EVERETT — Brooks Smothers and his two young children spent part of Christmas Eve placing a row of white paper bags along the sidewalk outside their Rucker Avenue home, built in 1910.
Other neighbors had already done the same, with a straight line of bags on both sides of the 1200 block and leading up to the doorstep of every house.
At 5 p.m., they planned to light candles in each of the white sacks, making what are called luminaries. Brooks Smothers’ wife, Susy Smothers, came up with the idea. She grew up with the tradition in her neighborhood outside of Philadelphia.
“We figured since we are home to begin with, why not go all out,” she said. “Maybe, you know, this is a little bit of light and cheer in a hard time. All my family is back east, so we haven’t seen them in a year which is kind of hard.”
This is the first year they’ve set up the luminaries here.
Brooks Smothers, 46, grew up in Snohomish County and considers Arlington his hometown. After graduating from college, he moved to Seattle and got a job in Redmond. The commute was awful, he said.
Since then, he has moved all over the place. He lived in the U.S. Virgin Islands, and a few years later moved to San Francisco where he and Susy met. They later moved to Southern California, then back to Pennsylvania.
Now Everett is home.
“I have seen 48 of the 50 states,” Brooks Smothers said. “Washington is stunning in comparison. Nowhere else does the mountains meet the ocean.”
They’ve been in the city for a decade, but have lived in the Rucker Avenue home for about six years.
Others have lived on the block for 40 years, including Janet and Bill Loesche. They live two houses away from the Smothers.
The Loesches moved in when both were in their early 20s, soon after they were married. Neighbors have basically become family — the godparents to their daughters, now 35 and 37, live across the street.
“It’s just been a gift to live here,” Janet Loesche said. “Magical is just about the only way to describe it.”
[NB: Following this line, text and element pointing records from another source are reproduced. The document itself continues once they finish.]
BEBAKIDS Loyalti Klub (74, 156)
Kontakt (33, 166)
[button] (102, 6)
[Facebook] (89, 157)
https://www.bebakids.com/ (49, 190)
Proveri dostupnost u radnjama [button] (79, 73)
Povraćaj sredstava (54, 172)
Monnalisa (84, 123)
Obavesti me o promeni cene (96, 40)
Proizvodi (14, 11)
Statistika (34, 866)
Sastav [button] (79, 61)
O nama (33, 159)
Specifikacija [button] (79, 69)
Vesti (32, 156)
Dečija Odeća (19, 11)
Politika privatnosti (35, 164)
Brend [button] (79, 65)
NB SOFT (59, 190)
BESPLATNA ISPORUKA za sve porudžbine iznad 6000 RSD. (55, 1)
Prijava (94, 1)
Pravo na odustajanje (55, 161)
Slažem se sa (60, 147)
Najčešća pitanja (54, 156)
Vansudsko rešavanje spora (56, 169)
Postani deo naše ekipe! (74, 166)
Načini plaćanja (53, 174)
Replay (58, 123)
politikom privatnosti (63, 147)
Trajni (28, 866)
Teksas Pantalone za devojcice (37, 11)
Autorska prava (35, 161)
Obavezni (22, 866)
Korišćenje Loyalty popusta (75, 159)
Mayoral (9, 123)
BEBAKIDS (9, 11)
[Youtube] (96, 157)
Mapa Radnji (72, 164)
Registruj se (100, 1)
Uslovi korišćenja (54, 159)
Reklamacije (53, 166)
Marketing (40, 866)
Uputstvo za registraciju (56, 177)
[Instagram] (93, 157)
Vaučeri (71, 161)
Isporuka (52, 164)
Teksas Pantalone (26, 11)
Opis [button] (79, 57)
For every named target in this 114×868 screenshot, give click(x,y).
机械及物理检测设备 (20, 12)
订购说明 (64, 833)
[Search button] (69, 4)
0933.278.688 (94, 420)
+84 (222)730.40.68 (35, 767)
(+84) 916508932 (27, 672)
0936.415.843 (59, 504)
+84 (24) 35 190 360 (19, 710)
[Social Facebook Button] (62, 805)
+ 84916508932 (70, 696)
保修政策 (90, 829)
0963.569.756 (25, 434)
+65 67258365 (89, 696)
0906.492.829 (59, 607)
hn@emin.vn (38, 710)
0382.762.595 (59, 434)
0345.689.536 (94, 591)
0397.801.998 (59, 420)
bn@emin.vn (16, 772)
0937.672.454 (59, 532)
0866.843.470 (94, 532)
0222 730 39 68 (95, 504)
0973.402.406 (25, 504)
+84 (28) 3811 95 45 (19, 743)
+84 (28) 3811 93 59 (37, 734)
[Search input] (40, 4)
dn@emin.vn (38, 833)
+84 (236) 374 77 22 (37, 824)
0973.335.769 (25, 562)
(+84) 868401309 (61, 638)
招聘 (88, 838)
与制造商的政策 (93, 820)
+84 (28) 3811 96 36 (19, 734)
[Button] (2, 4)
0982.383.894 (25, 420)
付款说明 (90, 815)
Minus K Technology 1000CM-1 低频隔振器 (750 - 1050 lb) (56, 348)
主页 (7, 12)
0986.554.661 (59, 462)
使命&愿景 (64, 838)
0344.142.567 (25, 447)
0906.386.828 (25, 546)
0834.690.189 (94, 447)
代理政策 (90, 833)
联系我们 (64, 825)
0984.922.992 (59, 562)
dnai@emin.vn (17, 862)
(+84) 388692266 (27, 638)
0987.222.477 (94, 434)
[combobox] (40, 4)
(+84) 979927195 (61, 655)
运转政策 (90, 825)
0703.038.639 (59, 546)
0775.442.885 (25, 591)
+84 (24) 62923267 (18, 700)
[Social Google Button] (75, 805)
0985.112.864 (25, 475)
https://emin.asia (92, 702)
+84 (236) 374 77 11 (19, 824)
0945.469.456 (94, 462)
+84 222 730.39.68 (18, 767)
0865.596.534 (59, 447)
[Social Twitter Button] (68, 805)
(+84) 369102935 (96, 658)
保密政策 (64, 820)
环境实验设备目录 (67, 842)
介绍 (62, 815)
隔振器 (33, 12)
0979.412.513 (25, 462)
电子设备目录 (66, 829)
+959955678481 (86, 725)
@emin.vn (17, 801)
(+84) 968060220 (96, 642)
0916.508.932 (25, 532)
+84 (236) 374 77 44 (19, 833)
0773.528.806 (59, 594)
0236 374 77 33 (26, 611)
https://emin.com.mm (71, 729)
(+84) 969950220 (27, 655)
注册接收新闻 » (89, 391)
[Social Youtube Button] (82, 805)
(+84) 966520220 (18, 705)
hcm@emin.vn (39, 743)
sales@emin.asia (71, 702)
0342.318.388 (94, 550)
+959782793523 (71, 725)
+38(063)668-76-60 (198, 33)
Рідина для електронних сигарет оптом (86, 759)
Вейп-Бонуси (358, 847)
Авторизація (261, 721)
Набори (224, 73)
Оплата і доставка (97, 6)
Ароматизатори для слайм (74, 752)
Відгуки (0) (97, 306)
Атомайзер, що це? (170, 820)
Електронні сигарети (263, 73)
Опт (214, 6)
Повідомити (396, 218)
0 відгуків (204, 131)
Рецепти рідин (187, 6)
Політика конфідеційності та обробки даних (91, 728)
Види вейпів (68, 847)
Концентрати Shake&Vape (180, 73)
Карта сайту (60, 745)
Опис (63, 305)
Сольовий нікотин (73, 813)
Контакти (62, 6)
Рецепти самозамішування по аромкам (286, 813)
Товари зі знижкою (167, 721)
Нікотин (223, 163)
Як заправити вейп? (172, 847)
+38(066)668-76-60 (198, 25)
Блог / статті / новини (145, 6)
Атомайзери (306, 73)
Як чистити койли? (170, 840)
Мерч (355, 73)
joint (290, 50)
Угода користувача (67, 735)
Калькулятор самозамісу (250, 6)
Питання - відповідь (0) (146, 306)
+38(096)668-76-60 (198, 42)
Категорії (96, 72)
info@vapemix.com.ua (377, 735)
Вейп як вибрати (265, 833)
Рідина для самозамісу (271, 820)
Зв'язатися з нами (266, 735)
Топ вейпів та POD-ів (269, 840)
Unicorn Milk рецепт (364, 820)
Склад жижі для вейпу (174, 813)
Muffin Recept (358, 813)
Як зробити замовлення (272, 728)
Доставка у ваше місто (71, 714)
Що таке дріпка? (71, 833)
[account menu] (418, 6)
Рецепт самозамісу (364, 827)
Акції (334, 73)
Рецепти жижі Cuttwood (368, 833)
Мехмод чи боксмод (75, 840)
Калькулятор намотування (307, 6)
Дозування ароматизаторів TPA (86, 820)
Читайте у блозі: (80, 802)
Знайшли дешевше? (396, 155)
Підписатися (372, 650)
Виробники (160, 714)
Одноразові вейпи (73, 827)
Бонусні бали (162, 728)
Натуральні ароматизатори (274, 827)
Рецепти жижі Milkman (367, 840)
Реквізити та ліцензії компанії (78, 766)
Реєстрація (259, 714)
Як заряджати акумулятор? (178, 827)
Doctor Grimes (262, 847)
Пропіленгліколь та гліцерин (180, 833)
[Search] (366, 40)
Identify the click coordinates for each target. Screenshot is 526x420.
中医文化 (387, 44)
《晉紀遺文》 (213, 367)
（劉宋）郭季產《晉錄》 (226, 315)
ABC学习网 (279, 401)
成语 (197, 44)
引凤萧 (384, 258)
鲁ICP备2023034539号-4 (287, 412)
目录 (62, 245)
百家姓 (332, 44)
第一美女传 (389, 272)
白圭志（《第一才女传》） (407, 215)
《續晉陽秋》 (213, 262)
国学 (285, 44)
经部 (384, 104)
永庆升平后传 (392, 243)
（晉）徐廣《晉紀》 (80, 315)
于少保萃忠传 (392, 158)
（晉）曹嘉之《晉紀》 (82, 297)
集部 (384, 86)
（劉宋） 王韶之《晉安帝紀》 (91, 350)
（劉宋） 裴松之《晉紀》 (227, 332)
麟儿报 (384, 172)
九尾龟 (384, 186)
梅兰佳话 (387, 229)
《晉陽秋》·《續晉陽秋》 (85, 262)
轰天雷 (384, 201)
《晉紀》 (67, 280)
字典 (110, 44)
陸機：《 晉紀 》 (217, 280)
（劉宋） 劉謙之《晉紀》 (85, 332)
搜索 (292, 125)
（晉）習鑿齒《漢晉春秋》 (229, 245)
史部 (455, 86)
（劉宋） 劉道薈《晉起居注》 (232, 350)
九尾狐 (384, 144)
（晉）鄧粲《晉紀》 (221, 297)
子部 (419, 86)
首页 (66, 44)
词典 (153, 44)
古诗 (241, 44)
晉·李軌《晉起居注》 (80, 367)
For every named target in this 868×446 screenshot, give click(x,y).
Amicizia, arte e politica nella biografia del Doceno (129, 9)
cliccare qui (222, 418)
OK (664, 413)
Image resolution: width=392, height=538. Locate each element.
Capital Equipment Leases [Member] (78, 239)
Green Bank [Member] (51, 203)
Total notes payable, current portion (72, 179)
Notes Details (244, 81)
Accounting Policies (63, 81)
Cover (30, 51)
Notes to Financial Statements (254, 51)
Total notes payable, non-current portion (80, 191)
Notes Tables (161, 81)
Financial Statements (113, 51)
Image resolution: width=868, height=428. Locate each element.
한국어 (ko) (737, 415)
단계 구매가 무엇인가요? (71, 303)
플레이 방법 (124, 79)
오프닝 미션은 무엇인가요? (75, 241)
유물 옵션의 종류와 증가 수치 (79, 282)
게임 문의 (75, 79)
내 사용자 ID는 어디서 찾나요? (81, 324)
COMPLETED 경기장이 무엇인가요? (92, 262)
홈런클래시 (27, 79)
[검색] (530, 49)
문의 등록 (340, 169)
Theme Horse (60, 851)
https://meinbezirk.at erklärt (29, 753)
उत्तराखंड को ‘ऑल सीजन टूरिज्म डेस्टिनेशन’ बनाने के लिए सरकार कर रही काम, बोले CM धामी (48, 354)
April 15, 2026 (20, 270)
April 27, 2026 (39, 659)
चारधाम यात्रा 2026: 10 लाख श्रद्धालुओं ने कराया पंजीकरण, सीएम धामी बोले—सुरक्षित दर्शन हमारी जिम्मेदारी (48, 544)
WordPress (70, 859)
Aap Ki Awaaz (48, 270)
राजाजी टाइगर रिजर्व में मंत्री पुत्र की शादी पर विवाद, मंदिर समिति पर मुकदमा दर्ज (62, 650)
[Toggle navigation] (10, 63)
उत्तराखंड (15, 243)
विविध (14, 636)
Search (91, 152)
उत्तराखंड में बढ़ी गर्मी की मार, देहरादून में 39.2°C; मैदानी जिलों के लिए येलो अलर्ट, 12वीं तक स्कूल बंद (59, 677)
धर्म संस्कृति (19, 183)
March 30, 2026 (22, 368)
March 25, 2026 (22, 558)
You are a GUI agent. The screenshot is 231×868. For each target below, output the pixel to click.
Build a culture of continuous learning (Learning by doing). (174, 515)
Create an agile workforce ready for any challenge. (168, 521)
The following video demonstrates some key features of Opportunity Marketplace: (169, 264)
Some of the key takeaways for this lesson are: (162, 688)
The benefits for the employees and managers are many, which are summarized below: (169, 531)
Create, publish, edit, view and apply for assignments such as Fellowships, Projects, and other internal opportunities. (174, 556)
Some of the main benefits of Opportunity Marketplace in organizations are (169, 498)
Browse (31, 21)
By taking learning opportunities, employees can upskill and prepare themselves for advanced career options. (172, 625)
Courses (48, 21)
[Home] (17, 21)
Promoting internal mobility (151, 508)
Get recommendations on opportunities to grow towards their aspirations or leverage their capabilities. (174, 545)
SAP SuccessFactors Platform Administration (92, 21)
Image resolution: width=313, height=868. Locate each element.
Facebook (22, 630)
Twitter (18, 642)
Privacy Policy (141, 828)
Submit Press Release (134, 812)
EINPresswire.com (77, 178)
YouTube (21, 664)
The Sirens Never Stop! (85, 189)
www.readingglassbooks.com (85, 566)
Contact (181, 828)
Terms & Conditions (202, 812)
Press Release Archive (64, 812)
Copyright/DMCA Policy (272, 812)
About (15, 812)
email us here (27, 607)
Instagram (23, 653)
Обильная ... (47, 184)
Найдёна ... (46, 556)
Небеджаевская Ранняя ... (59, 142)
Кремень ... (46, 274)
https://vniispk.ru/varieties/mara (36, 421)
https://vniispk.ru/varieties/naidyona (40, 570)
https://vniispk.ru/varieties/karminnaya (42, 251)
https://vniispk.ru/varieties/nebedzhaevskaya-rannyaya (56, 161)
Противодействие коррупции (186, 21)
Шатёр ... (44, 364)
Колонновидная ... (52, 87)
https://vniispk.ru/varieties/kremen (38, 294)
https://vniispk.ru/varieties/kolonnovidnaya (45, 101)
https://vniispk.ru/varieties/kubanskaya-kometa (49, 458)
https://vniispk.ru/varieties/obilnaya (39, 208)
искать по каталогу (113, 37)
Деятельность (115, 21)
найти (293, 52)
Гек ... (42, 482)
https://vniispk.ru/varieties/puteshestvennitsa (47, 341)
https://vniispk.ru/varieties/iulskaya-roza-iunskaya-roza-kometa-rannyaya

She hopes the luminaries unify the neighbors after a difficult year. Brooks Smothers feels the pandemic has brought them all even closer. They’ve been there for one another.
Brooks and Susy Smothers have a 9-year-old son and 7-year-old daughter. She works as a counselor at a local middle school. He is a marketing consultant and one half of Upper Left Records, a pop-up record shop that travels around Everett.
He hoped the Christmas Eve lights would bring joy to the neighborhood.
“We want to bring light to the darkness,” he said. “Darkness from a winter in the Pacific Northwest, with the sun setting at 4:30, then the darkness that has surrounded all of 2020 with COVID, not seeing friends and family. We just wanted to do something to spread warmth and holiday cheer.”
On Thursday, he and his children set up the paper bags as passersby walked down the street. One woman who drove by stopped to ask what they were doing.
Brooks Smothers told her to come back in about an hour.
“It will be a thing of beauty,” he said.